Other religious rings:
- At an early date the small keys which contained filings from the chains of St. Peter were welded to a band of metal and worn upon the finger as reliquaries.
- An ancient custom to this day at the Saint Catherine's Monastery on Mount Sinai in Egypt, is to place a ring on the finger of St. Catherine of Alexandria and then wear it as a eulogia (blessing).
- In modern times, rings with ten small knobs or protuberances are common. These are used for reciting the rosary (called a "rosary ring"). The rosary ring was used during World War I for soldiers in the field to be able to recite the rosary more easily.
- Orthodox Christians have komboskini ("prayer rope") rings with ten knots.
- The little-known but once common memorial ring may be bequeathed to beneficiaries by a deceased loved one. It is usually a plain band of some type, meant to remind the wearers of the deceased.

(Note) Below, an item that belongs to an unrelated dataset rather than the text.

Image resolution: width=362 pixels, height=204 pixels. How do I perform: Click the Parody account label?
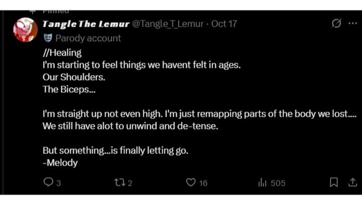pos(88,38)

This custom has generally come to an end, but something like it survives today among closely knit, religious families and friends.
- Religious medals are commonly shaped and formed into rings for daily wear and even for devotions. Most common among these is a ring made from a medal of the Archangel Michael, known as "the ring of St. Michael".
- Late in the Roman Christian Era, cameos of saints were often worn by wealthy Christians. Early in the era, simple iron bands were worn by all the faithful, though the wealthy of Rome would often cover their gold rings with charcoal, in order to appear more pious.
- The Claddagh ring is viewed as a religious ring in Ireland, though it symbolizes civil status: whether single, engaged or married. However, it does not bear any religious image or symbol.
- Christians in Brazil, especially Catholics, are among those who may wear a tucum ring as a symbol of the commitment of their churches to the poor and oppressed peoples of Latin America. It is particularly linked with liberation theology and was originally a tradition among Afro-Brazilian slaves and Native Brazilians, for whom it symbolized marriage, friendship, and their struggle for liberation. It is so named because it is made from the seed of the local tucum palm.